# About this task
Your copy starts at the line containing "The image size is (756, 534)." and ends at the last line of the material below. Reproduce those lines exactly, with no pictures.

**** Given data

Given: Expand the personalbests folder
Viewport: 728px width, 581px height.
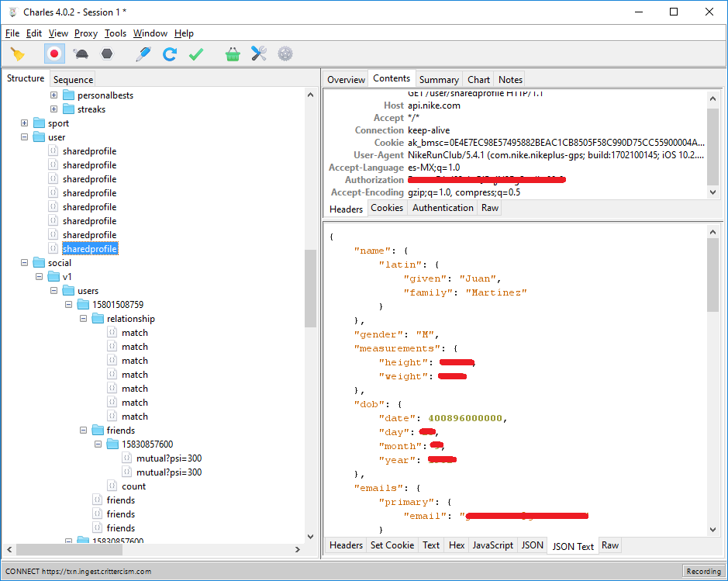Looking at the screenshot, I should [x=54, y=95].
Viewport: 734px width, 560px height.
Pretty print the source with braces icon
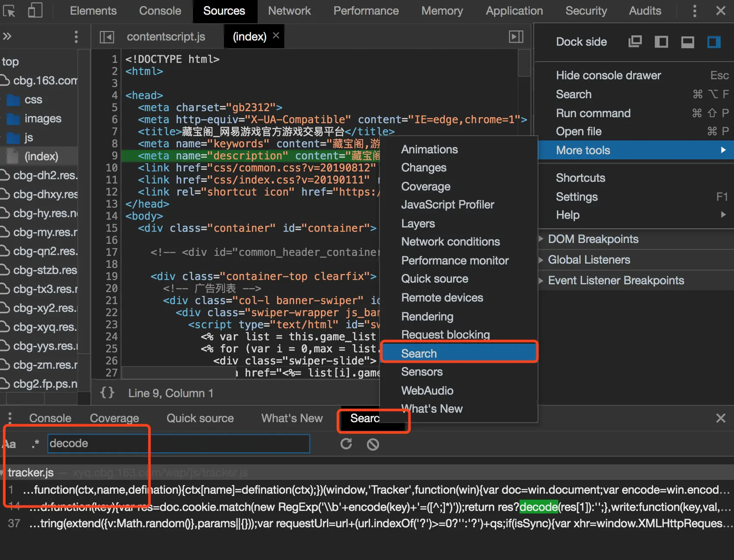107,393
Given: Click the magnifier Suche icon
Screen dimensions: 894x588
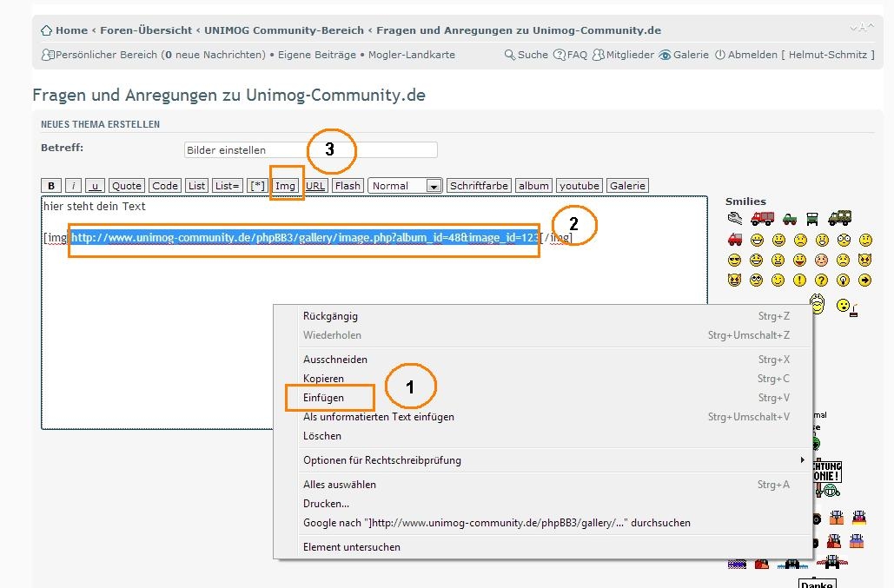Looking at the screenshot, I should tap(510, 55).
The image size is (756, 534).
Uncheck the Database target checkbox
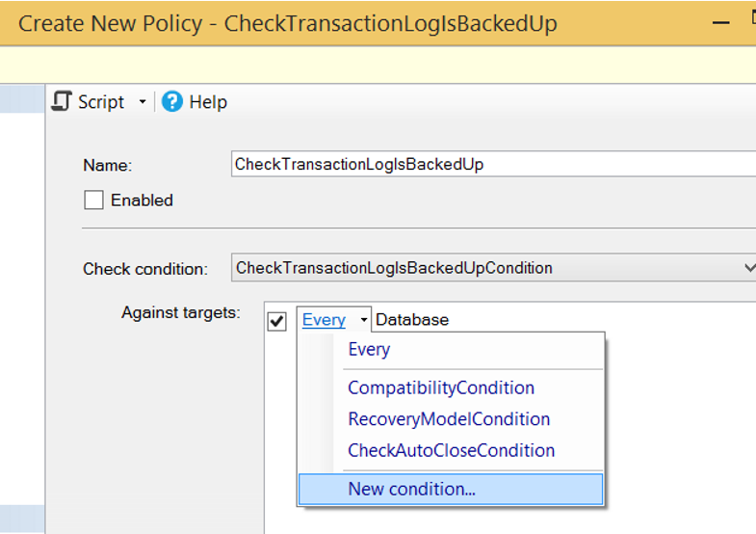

********

# Completed task
The image size is (756, 534).
Uncheck the Database target checkbox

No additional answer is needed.